- Requirement -
If a line in the entries contains the word "computer", list it.

START Excerpted records

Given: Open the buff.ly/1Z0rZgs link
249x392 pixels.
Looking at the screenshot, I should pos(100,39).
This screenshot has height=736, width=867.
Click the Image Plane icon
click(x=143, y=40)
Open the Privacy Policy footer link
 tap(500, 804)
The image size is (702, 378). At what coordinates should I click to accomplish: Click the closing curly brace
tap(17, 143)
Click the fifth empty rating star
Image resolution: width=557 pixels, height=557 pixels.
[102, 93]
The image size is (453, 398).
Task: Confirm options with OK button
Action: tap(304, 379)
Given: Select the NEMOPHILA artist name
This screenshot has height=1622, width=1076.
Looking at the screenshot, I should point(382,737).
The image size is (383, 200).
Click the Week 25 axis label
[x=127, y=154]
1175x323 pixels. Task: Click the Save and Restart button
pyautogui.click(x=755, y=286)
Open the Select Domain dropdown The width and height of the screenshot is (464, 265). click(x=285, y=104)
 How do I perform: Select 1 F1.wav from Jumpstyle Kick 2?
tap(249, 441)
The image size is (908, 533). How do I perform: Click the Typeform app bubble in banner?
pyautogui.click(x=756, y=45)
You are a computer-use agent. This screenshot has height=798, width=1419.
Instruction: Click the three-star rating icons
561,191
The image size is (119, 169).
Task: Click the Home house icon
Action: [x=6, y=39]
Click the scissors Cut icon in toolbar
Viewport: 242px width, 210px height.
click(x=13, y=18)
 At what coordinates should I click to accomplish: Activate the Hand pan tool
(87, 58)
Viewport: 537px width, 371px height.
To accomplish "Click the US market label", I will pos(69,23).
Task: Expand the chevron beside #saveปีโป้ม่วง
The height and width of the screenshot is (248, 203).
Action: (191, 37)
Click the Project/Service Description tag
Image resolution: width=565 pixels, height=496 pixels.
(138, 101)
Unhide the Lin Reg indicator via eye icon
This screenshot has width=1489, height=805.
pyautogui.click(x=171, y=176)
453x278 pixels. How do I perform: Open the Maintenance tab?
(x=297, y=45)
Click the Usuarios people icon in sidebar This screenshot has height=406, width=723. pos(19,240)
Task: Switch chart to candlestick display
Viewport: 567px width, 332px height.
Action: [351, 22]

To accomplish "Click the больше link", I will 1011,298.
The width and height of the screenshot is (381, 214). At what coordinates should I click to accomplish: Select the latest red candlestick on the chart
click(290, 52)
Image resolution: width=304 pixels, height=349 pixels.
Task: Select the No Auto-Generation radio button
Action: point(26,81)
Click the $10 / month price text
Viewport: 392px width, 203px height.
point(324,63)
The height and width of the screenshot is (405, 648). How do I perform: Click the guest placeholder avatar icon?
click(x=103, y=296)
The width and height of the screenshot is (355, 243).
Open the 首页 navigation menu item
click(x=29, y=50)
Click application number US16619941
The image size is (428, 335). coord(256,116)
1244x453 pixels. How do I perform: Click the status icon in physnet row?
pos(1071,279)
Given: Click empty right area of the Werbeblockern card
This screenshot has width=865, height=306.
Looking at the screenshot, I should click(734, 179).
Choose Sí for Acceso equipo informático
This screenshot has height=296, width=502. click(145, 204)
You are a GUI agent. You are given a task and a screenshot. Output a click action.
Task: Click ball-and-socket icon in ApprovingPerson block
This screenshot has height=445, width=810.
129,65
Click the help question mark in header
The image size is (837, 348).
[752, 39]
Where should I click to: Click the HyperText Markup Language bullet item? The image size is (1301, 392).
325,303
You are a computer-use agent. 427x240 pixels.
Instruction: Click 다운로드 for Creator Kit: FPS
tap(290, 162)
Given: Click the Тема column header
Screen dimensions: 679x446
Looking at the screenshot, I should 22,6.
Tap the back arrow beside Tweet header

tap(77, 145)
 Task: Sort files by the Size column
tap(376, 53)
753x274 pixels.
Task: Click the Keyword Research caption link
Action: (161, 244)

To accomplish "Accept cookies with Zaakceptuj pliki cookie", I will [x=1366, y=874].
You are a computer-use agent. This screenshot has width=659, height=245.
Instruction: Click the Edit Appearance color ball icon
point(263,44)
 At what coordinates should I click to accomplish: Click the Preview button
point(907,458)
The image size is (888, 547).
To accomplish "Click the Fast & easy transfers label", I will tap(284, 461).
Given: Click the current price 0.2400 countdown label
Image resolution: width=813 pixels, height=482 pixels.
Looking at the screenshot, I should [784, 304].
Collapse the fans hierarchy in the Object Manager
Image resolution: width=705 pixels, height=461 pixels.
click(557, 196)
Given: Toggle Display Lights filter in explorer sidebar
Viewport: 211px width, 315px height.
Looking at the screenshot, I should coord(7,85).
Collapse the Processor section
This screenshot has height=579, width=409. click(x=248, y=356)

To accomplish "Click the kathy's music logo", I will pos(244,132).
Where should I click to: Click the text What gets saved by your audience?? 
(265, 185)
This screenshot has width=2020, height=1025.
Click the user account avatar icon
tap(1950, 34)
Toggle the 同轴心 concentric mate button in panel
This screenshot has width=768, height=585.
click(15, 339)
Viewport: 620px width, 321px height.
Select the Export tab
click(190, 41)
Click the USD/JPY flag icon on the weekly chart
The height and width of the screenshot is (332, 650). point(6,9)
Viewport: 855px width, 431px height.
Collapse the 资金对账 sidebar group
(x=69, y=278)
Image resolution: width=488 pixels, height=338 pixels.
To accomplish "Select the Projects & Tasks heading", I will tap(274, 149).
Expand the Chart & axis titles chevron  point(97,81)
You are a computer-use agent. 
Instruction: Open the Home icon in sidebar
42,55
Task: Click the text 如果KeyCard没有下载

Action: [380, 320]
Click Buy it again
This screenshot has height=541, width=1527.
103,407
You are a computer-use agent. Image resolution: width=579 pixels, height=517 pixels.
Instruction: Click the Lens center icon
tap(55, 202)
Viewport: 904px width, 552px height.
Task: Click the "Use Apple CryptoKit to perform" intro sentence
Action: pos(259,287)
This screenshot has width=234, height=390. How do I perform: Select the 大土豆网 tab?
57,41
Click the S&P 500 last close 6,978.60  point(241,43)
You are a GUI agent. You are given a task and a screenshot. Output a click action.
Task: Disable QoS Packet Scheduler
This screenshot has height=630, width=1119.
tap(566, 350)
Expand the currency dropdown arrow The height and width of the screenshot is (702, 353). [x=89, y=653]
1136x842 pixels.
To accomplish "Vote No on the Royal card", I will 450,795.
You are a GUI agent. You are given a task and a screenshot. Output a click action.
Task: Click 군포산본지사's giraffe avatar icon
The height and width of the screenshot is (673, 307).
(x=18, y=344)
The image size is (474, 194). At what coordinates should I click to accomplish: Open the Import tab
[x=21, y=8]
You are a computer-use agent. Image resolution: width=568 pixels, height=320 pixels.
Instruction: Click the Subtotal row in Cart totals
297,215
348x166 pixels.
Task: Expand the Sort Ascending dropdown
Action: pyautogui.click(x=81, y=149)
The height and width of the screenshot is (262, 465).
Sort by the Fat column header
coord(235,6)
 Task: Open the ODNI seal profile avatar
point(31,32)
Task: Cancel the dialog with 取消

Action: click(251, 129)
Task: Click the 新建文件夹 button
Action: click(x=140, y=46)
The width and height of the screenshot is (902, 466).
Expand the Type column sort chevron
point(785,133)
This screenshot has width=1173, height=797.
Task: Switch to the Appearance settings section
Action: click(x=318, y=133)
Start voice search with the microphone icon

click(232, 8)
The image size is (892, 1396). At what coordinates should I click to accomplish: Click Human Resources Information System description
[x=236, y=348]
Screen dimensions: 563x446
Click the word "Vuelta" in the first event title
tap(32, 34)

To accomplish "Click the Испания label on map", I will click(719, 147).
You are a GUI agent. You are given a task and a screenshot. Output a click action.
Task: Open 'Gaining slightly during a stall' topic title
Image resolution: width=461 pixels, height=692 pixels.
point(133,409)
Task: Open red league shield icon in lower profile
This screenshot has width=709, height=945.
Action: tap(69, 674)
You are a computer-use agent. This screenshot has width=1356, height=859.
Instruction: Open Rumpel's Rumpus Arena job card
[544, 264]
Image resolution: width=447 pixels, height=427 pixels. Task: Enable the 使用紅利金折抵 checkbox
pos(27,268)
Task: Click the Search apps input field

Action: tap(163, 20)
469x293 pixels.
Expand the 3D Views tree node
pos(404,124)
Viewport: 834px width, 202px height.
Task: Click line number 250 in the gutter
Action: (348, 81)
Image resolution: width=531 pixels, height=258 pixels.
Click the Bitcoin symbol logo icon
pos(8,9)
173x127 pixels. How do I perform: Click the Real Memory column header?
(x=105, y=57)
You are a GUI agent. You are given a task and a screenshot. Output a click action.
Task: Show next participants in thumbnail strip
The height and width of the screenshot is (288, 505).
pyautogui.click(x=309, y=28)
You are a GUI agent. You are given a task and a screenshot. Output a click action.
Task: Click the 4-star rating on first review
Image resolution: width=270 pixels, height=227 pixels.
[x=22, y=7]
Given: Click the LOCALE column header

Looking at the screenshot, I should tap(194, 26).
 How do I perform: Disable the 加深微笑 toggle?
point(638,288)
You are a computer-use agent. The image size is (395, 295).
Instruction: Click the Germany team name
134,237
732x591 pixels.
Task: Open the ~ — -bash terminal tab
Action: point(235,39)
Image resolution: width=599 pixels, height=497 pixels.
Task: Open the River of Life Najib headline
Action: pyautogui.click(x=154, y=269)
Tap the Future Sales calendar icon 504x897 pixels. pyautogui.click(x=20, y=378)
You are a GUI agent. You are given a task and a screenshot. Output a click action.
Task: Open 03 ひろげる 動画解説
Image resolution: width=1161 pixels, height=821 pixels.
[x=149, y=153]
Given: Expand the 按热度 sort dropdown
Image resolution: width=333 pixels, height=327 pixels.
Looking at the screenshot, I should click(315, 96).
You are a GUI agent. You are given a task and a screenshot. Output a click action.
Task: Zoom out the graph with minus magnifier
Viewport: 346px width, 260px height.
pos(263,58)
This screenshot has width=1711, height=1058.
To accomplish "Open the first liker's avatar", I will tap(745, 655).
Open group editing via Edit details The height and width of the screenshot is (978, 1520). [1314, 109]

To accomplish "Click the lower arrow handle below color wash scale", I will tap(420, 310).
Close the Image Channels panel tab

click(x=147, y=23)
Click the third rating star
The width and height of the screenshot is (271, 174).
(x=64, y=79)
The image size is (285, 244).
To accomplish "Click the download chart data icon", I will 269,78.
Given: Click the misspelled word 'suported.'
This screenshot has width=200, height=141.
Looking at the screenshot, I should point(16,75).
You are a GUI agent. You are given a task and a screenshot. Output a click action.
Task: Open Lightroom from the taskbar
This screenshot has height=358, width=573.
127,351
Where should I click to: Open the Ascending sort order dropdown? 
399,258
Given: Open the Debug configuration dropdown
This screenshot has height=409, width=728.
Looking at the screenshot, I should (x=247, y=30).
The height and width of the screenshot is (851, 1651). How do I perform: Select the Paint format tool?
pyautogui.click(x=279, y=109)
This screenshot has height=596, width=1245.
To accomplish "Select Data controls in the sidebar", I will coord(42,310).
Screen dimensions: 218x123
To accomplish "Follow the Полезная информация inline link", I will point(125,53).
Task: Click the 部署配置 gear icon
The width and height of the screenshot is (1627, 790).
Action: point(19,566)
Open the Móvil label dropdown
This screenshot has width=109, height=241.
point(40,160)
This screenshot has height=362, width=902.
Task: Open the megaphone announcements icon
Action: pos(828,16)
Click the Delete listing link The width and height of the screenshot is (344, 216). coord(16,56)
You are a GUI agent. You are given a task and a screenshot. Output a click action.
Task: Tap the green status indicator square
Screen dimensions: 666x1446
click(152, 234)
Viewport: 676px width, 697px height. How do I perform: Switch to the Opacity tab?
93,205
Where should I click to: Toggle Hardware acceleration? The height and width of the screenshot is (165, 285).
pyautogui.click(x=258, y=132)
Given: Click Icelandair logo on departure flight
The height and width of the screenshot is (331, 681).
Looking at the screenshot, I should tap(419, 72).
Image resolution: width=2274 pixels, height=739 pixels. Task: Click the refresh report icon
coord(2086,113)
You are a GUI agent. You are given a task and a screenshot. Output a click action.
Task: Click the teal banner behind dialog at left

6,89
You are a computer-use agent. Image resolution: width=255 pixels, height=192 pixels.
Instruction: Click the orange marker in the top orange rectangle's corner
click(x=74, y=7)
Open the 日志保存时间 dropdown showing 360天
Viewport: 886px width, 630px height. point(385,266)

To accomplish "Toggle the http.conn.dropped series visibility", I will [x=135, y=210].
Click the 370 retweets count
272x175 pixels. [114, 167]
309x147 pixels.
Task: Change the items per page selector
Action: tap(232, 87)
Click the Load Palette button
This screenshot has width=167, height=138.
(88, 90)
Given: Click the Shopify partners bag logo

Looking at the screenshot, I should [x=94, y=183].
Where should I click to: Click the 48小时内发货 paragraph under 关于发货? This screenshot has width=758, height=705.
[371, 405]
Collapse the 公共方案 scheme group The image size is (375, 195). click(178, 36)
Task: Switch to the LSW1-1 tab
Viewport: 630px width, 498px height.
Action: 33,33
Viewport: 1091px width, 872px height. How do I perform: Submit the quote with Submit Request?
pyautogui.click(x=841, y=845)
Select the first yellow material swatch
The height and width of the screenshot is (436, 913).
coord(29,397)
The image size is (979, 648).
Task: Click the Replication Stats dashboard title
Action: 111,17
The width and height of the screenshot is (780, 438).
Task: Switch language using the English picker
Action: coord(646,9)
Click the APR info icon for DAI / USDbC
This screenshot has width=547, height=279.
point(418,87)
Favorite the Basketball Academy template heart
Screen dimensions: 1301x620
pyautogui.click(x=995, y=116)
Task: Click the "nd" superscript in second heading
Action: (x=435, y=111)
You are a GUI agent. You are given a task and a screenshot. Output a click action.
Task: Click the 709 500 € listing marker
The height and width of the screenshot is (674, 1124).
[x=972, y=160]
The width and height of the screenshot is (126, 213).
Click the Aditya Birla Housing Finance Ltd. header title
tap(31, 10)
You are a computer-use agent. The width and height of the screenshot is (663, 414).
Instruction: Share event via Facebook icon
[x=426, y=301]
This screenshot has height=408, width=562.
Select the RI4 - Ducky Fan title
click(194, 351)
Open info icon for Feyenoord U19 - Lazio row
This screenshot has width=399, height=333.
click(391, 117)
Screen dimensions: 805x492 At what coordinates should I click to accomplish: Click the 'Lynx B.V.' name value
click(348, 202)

END Excerpted records

- Answer -
You are a computer-use agent. This screenshot has height=798, width=1419.
You are a computer-use agent. 427x240 pixels.
You are a computer-use agent. This screenshot has width=659, height=245.
You are a computer-use agent. 
You are a computer-use agent. Image resolution: width=579 pixels, height=517 pixels.
You are a computer-use agent. Image resolution: width=568 pixels, height=320 pixels.
You are a computer-use agent. This screenshot has width=1356, height=859.
You are a computer-use agent. The image size is (395, 295).
You are a computer-use agent. Image resolution: width=255 pixels, height=192 pixels.
You are a computer-use agent. The width and height of the screenshot is (663, 414).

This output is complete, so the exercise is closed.